Well a bit of the chicken/egg argument in whether the existance of the shale plays (bakken/ef/permian/marcellus/utica etc) drove the need for credit to further develop OFS technologies or that the credit facilities made the technology R&D possible which then made those plays economic. Also would hesitate in saying that the US will be Europe's energy savior given that we can't export crude... If you look on a longer-term scale like 2018 then yea definitely probably not a 2014/15 event. Aside from that, awesome write up.

Feb 10, 2018
ResearchingStuff:

Well a bit of the chicken/egg argument in whether the existance of the shale plays (bakken/ef/permian/marcellus/utica etc) drove the need for credit to further develop OFS technologies or that the credit facilities made the technology R&D possible which then made those plays economic. Also would hesitate in saying that the US will be Europe's energy savior given that we can't export crude... If you look on a longer-term scale like 2018 then yea definitely probably not a 2014/15 event. Aside from that, awesome write up.

Oh absolutely - its going to be a long and slow trudge towards becoming a major export - a lot of US companies benefit from the energy cost advantage, and I'm sure they wouldn't want to see feedstock spreads narrow for them at all.

Feb 10, 2018

Back in the 80s, the then newly created "junk bonds" were used by Steve Wynn to finance the constructions of The Mirage, the original mega casino resort that would not have been done on that grand scale otherwise,. The Mirage proved so successful that Wynn was able to pay back all the borrowed money in just a few years and went on to build the Treasure Island, Bellagio etc using the same formula. Others soon followed suit and just like that Las Vegas was transformed into this surreal adults playground in the desert that it is. As a Vegas connoisseur, I certainly appreciate the wonder of the high yield credit market.
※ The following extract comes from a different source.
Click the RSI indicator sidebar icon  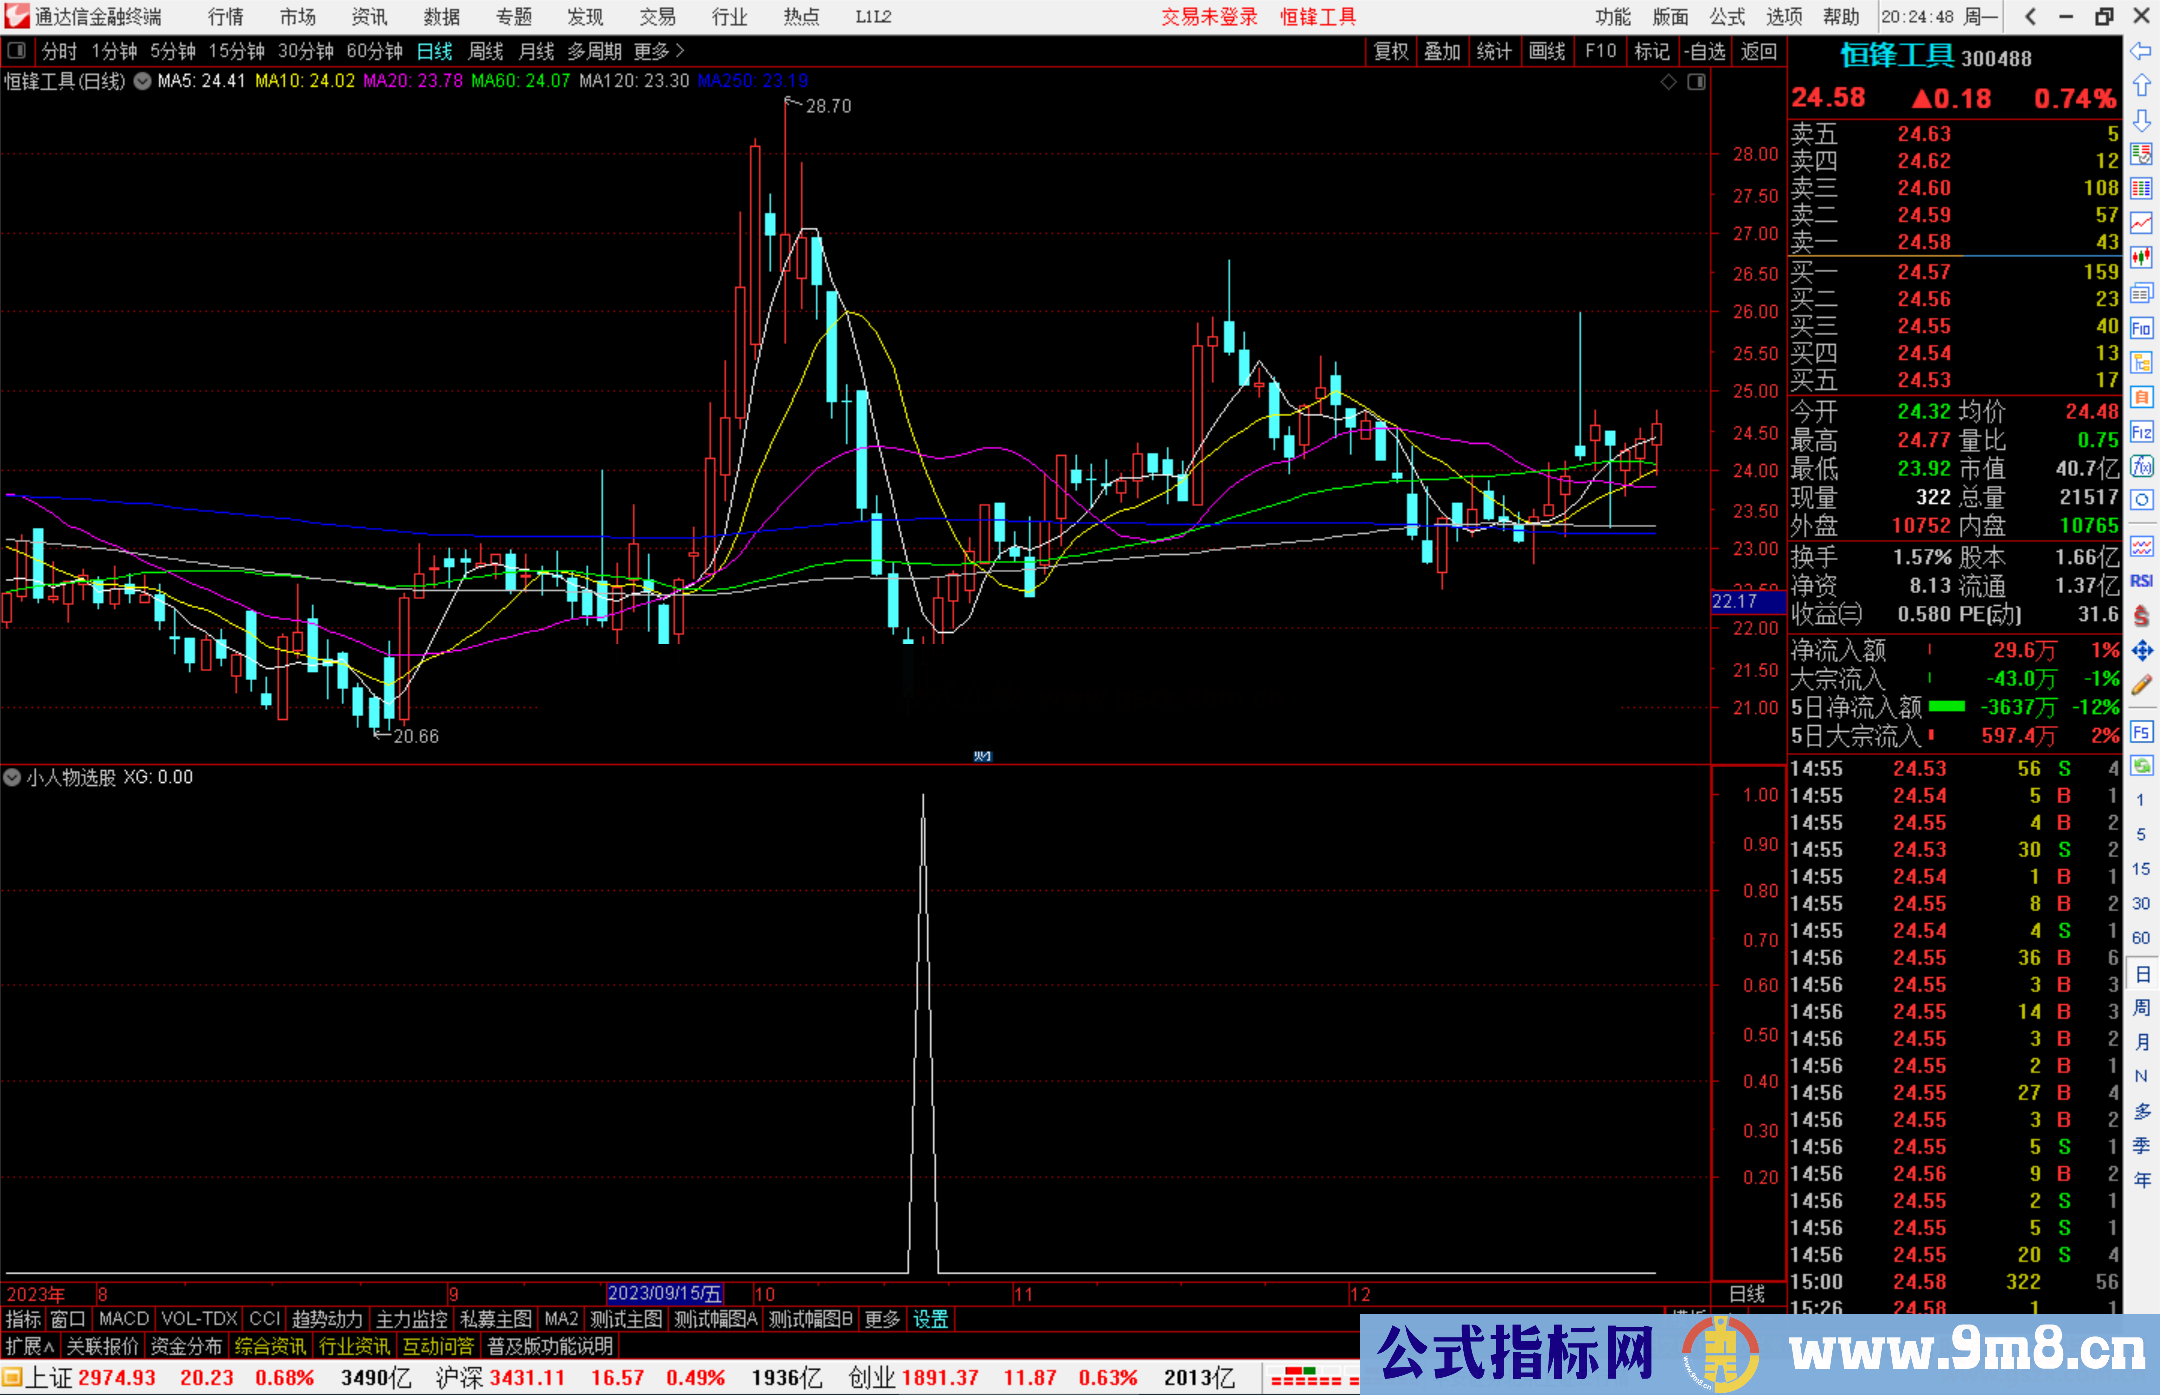point(2141,581)
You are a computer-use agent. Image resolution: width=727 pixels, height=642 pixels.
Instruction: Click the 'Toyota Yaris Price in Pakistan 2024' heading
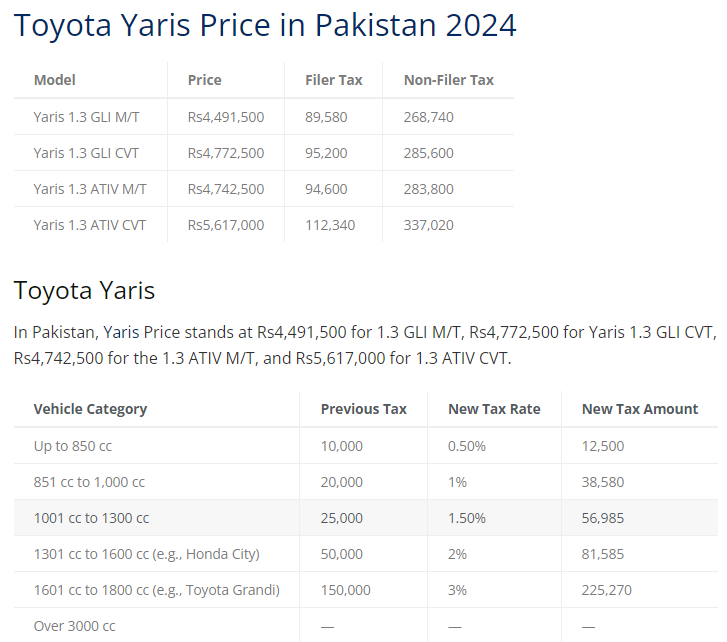tap(265, 26)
It is remarkable that the term high yield seems like an oxymoron in the U.S recently given how much the yield on below investment grade bonds have gone done.

Feb 10, 2018

It's Lithuania*. Wouldn't have mentioned the typo, but it's a country's name so I thought it's appropriate. Good article nonetheless, although I don't agree with some bits.

Feb 10, 2018
TheFamousTrader:

It's Lithuania*. Wouldn't have mentioned the typo, but it's a country's name so I thought it's appropriate. Good article nonetheless, although I don't agree with some bits.

Ooops - fat finger :/

Don't want to disrespect that region, lot of respect for it

Feb 10, 2018

A best case scenario would be the U.S+other secular democracies+U.S allies exporting LNG to Europe+Europe future fracking for weakening Russia's grip. I wouldn't take it as a base case scenario.

Feb 10, 2018

great write up +1

Feb 10, 2018

excellent writeup

Progress is impossible without change...

Feb 10, 2018

Hurting Russia more would be the possible slowing of yield-hungry foreign money inflows they've had in the last decade. Paul Smith, an equity strategist at Deutsche Bank in London has advocated removing the country from the global equity indexes (currently Russia's weighting in the MSCI EM Index is 4.9 %).